Using Subversion+Apache Webserver as Backup Storage

Tagging

To make my life easier and to find out which version was valid at which point in time I also implemented a tags subdirectory. After each backup commit to the Subversion server, I automatically store a tag directory of the current version by using the remote copy functionality of the subversion client (for details refer to svn copy --help, use case “URL -> URL” there) knowing that this is not necessary with subversion. This is only for my personal convience as I do not like to specify dates when checking out data from a versioning system like Subversion.
Please note that using the local copy function (use case “WC -> WC”) is a bad idea in this case as on execution of the commit command also will copy the entire data locally on your filesystem, which will eat up your entire disk space over time quite quickly. Using the remote version makes the Subversion server creating a reference copy (lazy copy) and thus only takes some kilobytes for storing a reference in a transaction file, even if you have a large number of huge files stored in the repository. The downside of this is that this cannot be done together with the commit, but is executed as a seperate transaction on the Subversion server. However, this should not pose a major issue as the numbers of transaction is not limited practically.

The Script

If you want to set up a similar scenario you may benefit from the following references:

Download this file:
Subversion Backup Scripts (1.3 KiB, 821 hits)
(License information for these files).
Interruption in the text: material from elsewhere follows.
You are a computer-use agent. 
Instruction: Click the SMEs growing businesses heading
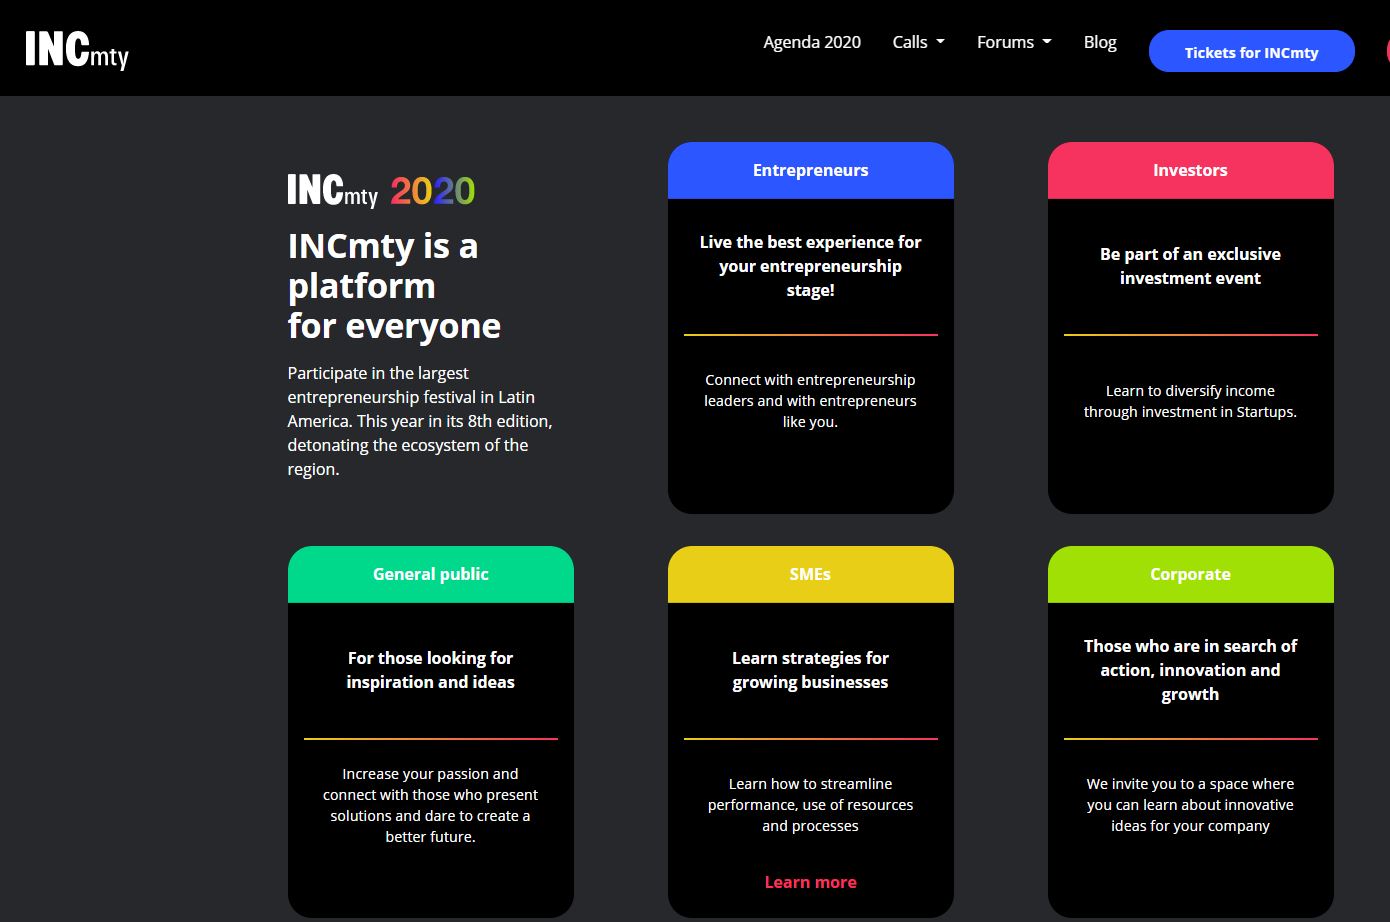810,670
It contains my set of scripts and a collection of subdirectories which might be handy for you. In any case make sure that you adjusted the repostory’s path in file backup_run.cmd.
To run these programs you will need the Windows Subversion command line tool installed on the system.

Further Aspects

If you do not have a linux box for backup at hand but another Windows system, you might find this blog on installing WAMP with a Subversion server useful.
Please note that you might have a problem more now which you did not know before: How do you get rid of old versions? I will eloberate on this topic in a seperate posting.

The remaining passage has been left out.